Did you read the [name of a popular religion-focused website] article about the woman who says she poisoned herself with peppermint essential oil? Can that really happen?A Reader Asks
First a disclaimer: I live in a state that specifically prohibits the practice of nearly all “alternative medicines”–including aromatherapy–by anyone other than a licensed physician. So, nothing in my answer should be considered medical advice.
Having said that, I can tell you that there are a number of case histories of people making themselves seriously ill by consuming volatile plant extracts, including peppermint.
The November 2012 issue of the Indian Journal of Anaesthesia documented what emergency room doctors characterized as a “near fatal” response to peppermint oil in a 40-year-old woman who consumed an undetermined “dose’. She was comatose with her blood pressure unreadable and a blood oxygen level of only 30%.
In that case, the patient was trying to take her own life and probably consumed a large dose in one try. But what about accidental poisonings?
A more recent case–this one fatal–was discussed in a 2016 issue of the International Journal of Applied & Basic Medical Research. In this case, the victim’s death was ultimately blamed on menthol exposure he is believed to have suffered at his job in a factory that processed peppermint.
So What About Peppermint For IBS?
I don’t want to tear the web article apart claim by claim but I do want to address one specific statement the author of the web article made:
"Peppermint oil is not safe for consumption."
That is simply not true. Again, I have to stress that I am not a physician and I cannot say whether peppermint oil is safe for you, but peppermint oil capsules are recognized by major medical organizations as safe and effective for certain digestive conditions, most notably irritable bowel syndrome, or IBS.
The U.S.’s National Center for Complementary and Integrative Health, for example, says, “Peppermint oil appears to be safe when taken orally (by mouth) in the doses commonly used.” It notes that “excessive” doses can be toxic and suggests users take peppermint oil in enteric-coated capsules to reduce the chance of heartburn.
Peppermint essential oil is currently listed as one of the Substances Generally Recognized as Safe by the U.S. Food and Drug Administration, or FDA, as a food additive.
The World Health Organization, or WHO, formally recognizes it as effective for irritable bowel syndrome, gastritis and flatulence.
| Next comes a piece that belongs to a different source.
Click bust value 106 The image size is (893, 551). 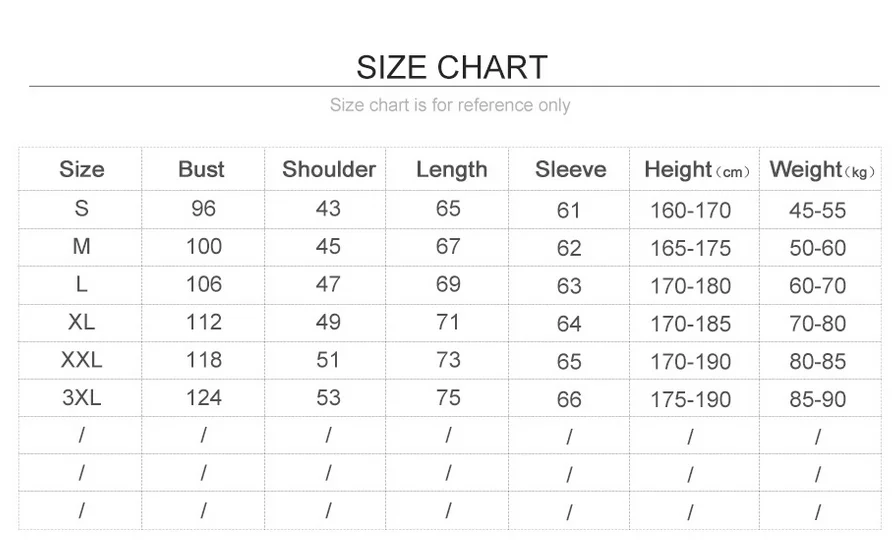[x=203, y=284]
It also recommends the use of enteric-coated cappsules and does not recommend its use in or on children.
I have long criticized the hawking of herbal remedies, including volatile organics, by multi-level-marketing salespersons. They simply are not trained to accurately diagnose and effectively treat their customers.
And as the author of that article demonstrates, some of the “advice” about herbal extracts can even be dangerous.